## Task objective
Answer these questions from the forum thread on microkernels:
(a) Which kernel does the post quoted from lethe say Mac OS X uses?
(b) What technology does strobe name as something xnu has that isn't in Mach 3?
(c) On what does strobe say the alternative module-loading mechanism is available?
___ Quoted text
Umm...  that is practically the definition of a microkernel.



> _Originally posted by strobe _
> *Modules thus have nothing to do with microkernels.*



Microkernel (from nightflight): An approach to operating system design emphasising small modules that implement the basic features of the system kernel and can be flexibly configured. 

strobe:  modules have quite a lot to do with microkernels.  in fact they are the defining characteristic of a microkernel.

strobe, i am having my doubts as to whether you know what you re talking about, apropos kernel design.  you should not be quite so aggressive in your posts, claiming someone does not know what he is talkign about unless you are truly an expert, you know?

now as to whether the fact that OSX has a microkernel will help some end user, it is not likely.  but remember, the easier it is for developers to add features, the more likely it is to happen, and that benefits our end user.  and ease of extensibilty is the major force in the microkernel design.


----------



## davidbrit2 (Oct 20, 2002)

That is all.


----------



## strobe (Oct 21, 2002)

> _Originally posted by fddi1 _
> *Heh... I just had this idea, but not sure if it would work.  If I installed Virtual PC and put RH Linux on it, would it recognize the mount? *



No


----------



## strobe (Oct 21, 2002)

> _Originally posted by lethe _
> *MacOSX uses the Mach 3.0 kernel.  this is a microkernel.  in fact, this is _the_ microkernel.    windows NT-2000-XP also uses a microkernel.  the GNU system (AKA GNU/HURD) also uses a microkernel, the mach 3 microkernel, the same as Mac OS X.
> 
> the darwin implementation of Mach 3.0 is known as xnu.
> *




Wrong.

xnu is not Mach. xnu is based on a lot of technologies and borrows a lot from OSF Mach 3 including some technologies which aren't in Mach 3 like realtime threads.

Just to say it again for effect, xnu is not Mach.



> *
> by the way, strobe, having no native filesystems, and having dynamically loadable modules, while no definitive, does go a long way towards making a kernel a microkernel.  every monolithic kernel has FS support hardwired in.
> 
> *




Not true. You can remove all filesystem support from Linux if you wish. The problem there is Linux would need to be able to load modules by another mechanism which isn't available on PCs. This mechanism is however available on Open Firmware so you could do this with Linux/PPC. However nobody would want to waste their time doing it.
______
___ Information supplied
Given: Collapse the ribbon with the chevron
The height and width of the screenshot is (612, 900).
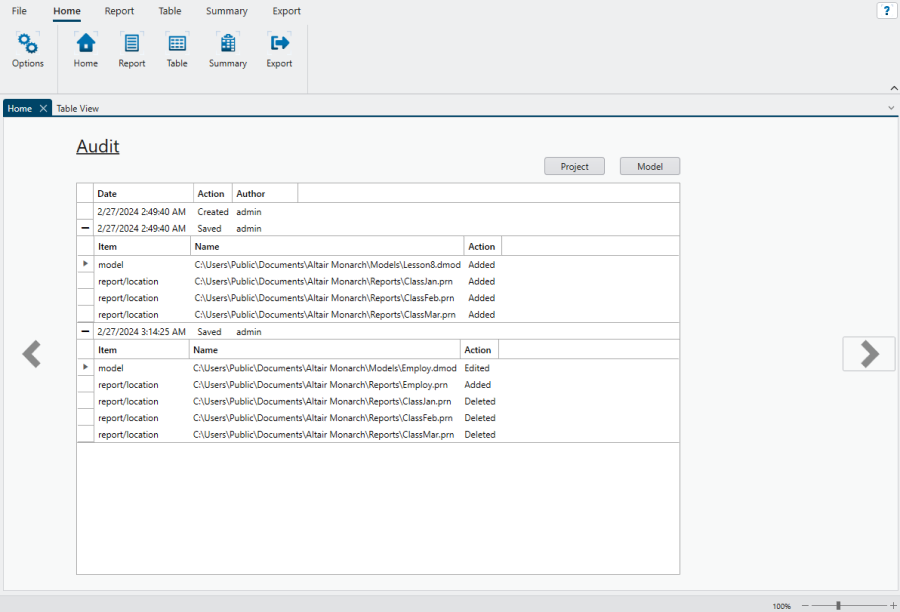Looking at the screenshot, I should (x=893, y=88).
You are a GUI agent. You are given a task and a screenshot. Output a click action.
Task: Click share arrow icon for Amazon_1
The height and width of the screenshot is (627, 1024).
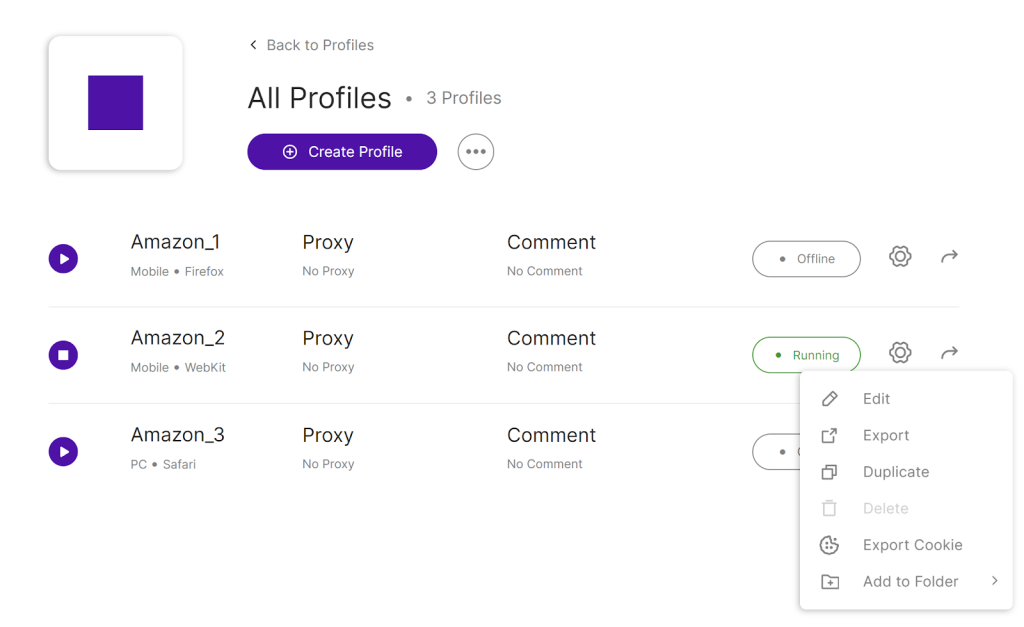(949, 256)

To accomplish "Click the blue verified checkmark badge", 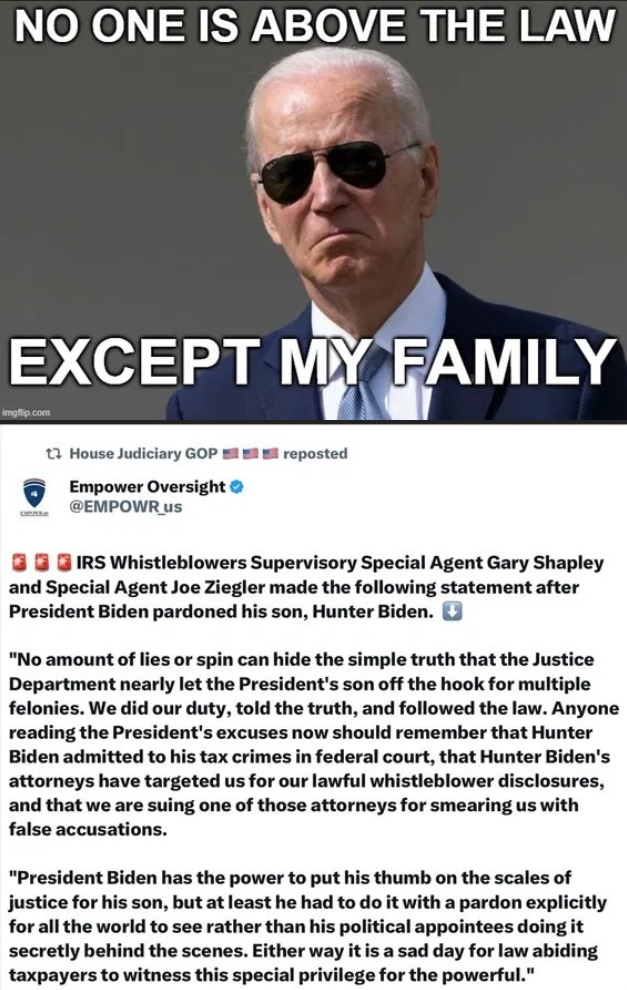I will [238, 487].
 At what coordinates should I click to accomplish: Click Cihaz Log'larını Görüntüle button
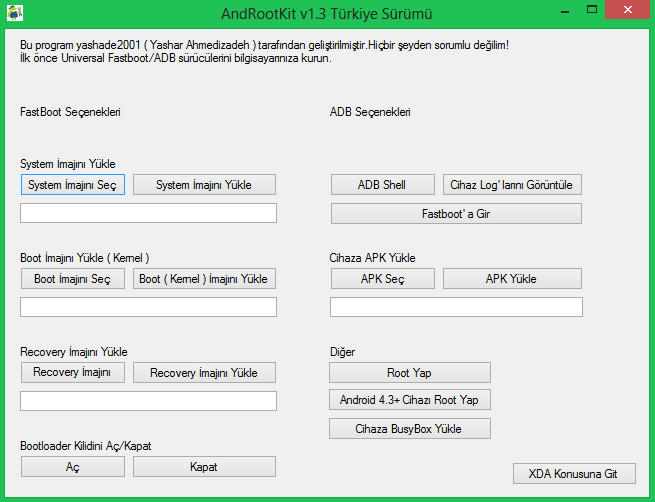512,185
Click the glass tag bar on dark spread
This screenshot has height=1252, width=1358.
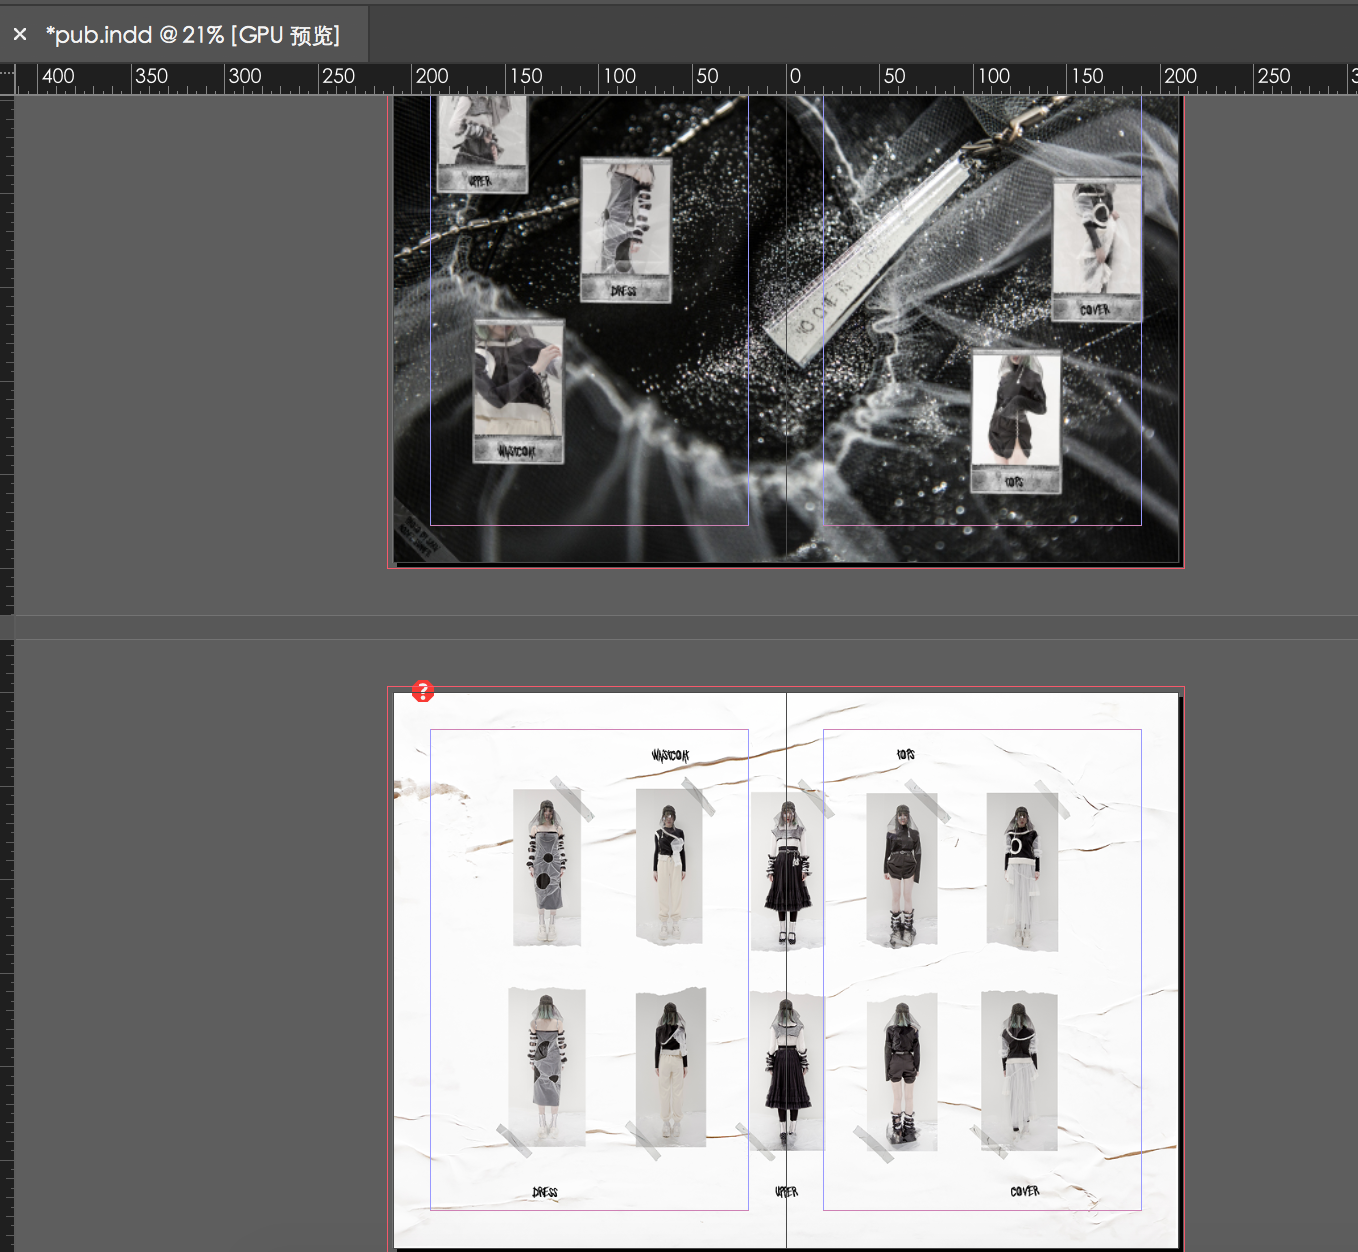(x=868, y=258)
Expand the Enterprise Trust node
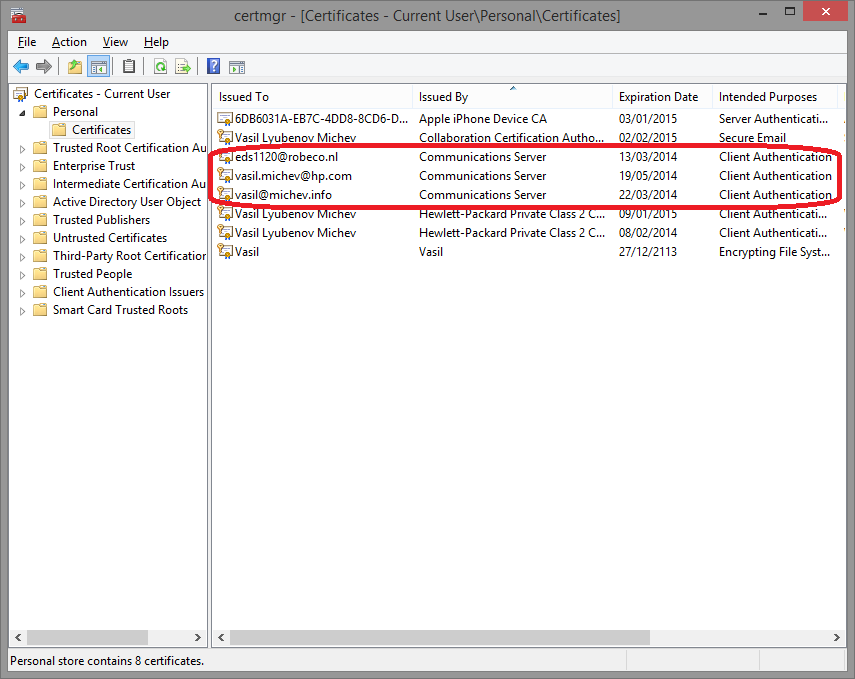Screen dimensions: 855x679 (x=23, y=166)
______
## Response for this exercise
(a) The Mach 3.0 kernel
(b) Realtime threads
(c) Open Firmware